- Task directions
When you write out the entries, keep every line exactly as it appears.

- Input data

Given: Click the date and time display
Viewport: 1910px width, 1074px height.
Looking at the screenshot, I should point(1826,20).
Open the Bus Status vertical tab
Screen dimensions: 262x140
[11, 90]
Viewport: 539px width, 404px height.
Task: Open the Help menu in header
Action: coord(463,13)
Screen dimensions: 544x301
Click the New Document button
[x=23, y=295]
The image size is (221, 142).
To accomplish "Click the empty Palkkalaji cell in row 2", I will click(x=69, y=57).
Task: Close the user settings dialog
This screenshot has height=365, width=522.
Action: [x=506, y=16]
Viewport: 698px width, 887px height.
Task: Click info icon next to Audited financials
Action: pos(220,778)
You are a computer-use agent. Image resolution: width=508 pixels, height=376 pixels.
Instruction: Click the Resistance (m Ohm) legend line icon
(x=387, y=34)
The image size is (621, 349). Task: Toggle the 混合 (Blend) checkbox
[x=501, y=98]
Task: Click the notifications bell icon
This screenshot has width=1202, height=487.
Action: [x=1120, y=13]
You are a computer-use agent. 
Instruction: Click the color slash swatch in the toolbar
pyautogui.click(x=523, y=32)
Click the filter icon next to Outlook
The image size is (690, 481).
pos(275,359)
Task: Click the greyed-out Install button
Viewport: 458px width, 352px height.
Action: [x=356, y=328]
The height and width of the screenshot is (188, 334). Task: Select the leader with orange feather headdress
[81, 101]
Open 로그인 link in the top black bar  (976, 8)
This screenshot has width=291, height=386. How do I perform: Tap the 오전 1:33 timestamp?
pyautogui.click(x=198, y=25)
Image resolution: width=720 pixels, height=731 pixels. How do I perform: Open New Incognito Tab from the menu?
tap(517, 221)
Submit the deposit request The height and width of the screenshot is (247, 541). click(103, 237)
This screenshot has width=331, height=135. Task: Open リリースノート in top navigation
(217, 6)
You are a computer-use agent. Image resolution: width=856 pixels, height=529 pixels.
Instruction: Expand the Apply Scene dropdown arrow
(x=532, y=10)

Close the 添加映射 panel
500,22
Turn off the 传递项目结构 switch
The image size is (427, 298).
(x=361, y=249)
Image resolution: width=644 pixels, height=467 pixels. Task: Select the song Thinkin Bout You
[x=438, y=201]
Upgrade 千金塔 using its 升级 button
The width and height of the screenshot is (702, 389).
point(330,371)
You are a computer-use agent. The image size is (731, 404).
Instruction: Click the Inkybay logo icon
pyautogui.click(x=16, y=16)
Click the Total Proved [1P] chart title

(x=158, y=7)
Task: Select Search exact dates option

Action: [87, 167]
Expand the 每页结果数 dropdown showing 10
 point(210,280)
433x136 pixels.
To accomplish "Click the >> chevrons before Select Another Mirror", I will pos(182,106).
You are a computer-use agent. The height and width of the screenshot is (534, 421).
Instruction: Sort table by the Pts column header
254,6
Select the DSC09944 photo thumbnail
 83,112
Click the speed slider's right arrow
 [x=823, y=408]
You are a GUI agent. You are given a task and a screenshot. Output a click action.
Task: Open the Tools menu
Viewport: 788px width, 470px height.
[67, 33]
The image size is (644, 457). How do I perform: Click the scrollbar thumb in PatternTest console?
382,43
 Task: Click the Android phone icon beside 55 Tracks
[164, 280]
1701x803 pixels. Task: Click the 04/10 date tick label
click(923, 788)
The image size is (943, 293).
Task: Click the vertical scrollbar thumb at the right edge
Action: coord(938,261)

- Reply to the exercise
Given: Click the date and time display
Viewport: 1910px width, 1074px height.
Looking at the screenshot, I should point(1826,20).
Open the Bus Status vertical tab
Screen dimensions: 262x140
[11, 90]
Viewport: 539px width, 404px height.
Task: Open the Help menu in header
Action: coord(463,13)
Screen dimensions: 544x301
Click the New Document button
[x=23, y=295]
The image size is (221, 142).
To accomplish "Click the empty Palkkalaji cell in row 2", I will click(x=69, y=57).
Task: Close the user settings dialog
This screenshot has height=365, width=522.
Action: [x=506, y=16]
Viewport: 698px width, 887px height.
Task: Click info icon next to Audited financials
Action: pos(220,778)
You are a computer-use agent. Image resolution: width=508 pixels, height=376 pixels.
Instruction: Click the Resistance (m Ohm) legend line icon
(x=387, y=34)
The image size is (621, 349). Task: Toggle the 混合 (Blend) checkbox
[x=501, y=98]
Task: Click the notifications bell icon
This screenshot has width=1202, height=487.
Action: [x=1120, y=13]
You are a computer-use agent. 
Instruction: Click the color slash swatch in the toolbar
pyautogui.click(x=523, y=32)
Click the filter icon next to Outlook
The image size is (690, 481).
pos(275,359)
Task: Click the greyed-out Install button
Viewport: 458px width, 352px height.
Action: [x=356, y=328]
The height and width of the screenshot is (188, 334). Task: Select the leader with orange feather headdress
[81, 101]
Open 로그인 link in the top black bar  (976, 8)
This screenshot has width=291, height=386. How do I perform: Tap the 오전 1:33 timestamp?
pyautogui.click(x=198, y=25)
Image resolution: width=720 pixels, height=731 pixels. How do I perform: Open New Incognito Tab from the menu?
tap(517, 221)
Submit the deposit request The height and width of the screenshot is (247, 541). click(103, 237)
This screenshot has width=331, height=135. Task: Open リリースノート in top navigation
(217, 6)
You are a computer-use agent. Image resolution: width=856 pixels, height=529 pixels.
Instruction: Expand the Apply Scene dropdown arrow
(x=532, y=10)

Close the 添加映射 panel
500,22
Turn off the 传递项目结构 switch
The image size is (427, 298).
(x=361, y=249)
Image resolution: width=644 pixels, height=467 pixels. Task: Select the song Thinkin Bout You
[x=438, y=201]
Upgrade 千金塔 using its 升级 button
The width and height of the screenshot is (702, 389).
point(330,371)
You are a computer-use agent. The image size is (731, 404).
Instruction: Click the Inkybay logo icon
pyautogui.click(x=16, y=16)
Click the Total Proved [1P] chart title

(x=158, y=7)
Task: Select Search exact dates option

Action: [87, 167]
Expand the 每页结果数 dropdown showing 10
 point(210,280)
433x136 pixels.
To accomplish "Click the >> chevrons before Select Another Mirror", I will pos(182,106).
You are a computer-use agent. The height and width of the screenshot is (534, 421).
Instruction: Sort table by the Pts column header
254,6
Select the DSC09944 photo thumbnail
 83,112
Click the speed slider's right arrow
 [x=823, y=408]
You are a GUI agent. You are given a task and a screenshot. Output a click action.
Task: Open the Tools menu
Viewport: 788px width, 470px height.
[67, 33]
The image size is (644, 457). How do I perform: Click the scrollbar thumb in PatternTest console?
382,43
 Task: Click the Android phone icon beside 55 Tracks
[164, 280]
1701x803 pixels. Task: Click the 04/10 date tick label
click(923, 788)
The image size is (943, 293).
Task: Click the vertical scrollbar thumb at the right edge
Action: coord(938,261)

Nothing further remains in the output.